The proposals that have been made for addressing the new reality have been neglected. The National Economic Council, for example, directed the ministries to draw up strategic plans for an assortment of crisis scenarios. But only a few ministry directors general went ahead and did that; most said they preferred to wait until the current crisis is over and things return to normal. In many cases, the staff of ministry strategic units were deemed “nonessential” and sent home during the lockdown.

Dealing with strategy is regarded as a luxury, something unnecessary. Thus even though the working assumption was that the second coronavirus wave would arrive only in September, no preparations were made for it. When it came earlier than expected, there was no plan officials could pull out of a drawer.

Throughout it all, Netanyahu has insisted that his personal affairs, namely his court fight over corruption charges, won’t prevent him from managing the affairs of state. But that doesn’t seem to be the case. He takes a break from dealing with his personal affairs only when everything in the country has collapsed. Then he returns to the affairs of state and declares that will take the steps that should have been taken months ago.

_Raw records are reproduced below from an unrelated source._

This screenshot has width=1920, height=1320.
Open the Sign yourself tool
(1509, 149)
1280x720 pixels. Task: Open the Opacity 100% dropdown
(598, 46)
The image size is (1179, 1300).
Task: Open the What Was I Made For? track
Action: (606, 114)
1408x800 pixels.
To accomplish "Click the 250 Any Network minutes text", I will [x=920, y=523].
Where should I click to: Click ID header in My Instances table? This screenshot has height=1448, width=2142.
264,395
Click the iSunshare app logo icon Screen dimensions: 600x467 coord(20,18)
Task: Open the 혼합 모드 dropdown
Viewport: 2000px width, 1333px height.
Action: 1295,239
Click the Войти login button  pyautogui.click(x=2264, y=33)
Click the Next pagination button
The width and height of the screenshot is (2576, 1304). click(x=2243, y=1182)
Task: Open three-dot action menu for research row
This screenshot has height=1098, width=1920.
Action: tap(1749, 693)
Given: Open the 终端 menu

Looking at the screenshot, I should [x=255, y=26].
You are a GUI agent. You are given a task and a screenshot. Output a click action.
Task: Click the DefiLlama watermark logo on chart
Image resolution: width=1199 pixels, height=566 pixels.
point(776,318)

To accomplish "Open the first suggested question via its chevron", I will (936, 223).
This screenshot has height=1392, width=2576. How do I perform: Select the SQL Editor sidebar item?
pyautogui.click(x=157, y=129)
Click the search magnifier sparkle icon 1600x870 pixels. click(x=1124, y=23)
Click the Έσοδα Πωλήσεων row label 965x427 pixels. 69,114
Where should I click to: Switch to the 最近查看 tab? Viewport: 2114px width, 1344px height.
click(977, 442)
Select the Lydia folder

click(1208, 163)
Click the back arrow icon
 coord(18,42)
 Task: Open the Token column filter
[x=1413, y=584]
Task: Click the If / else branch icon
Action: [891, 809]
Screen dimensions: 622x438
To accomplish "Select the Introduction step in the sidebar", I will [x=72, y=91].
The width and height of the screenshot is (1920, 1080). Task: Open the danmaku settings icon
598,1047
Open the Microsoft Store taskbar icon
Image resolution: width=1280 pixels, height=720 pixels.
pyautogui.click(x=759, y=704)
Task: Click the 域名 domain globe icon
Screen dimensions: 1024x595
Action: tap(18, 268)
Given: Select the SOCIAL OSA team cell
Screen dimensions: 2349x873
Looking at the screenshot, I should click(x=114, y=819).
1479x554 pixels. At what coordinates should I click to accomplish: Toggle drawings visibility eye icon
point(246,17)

If policymakers had internalized that what had been is no longer, if they had engaged in systematic and long-term measures and if ministers and ministries had worked together, they could have assembled a forward-looking program back in March and April. It would have removed the cloud of uncertainty, built confidence in the government and avoided a horrific waste of money. But for that to have happened it would have been necessary to put aside petty politics for the good of the country.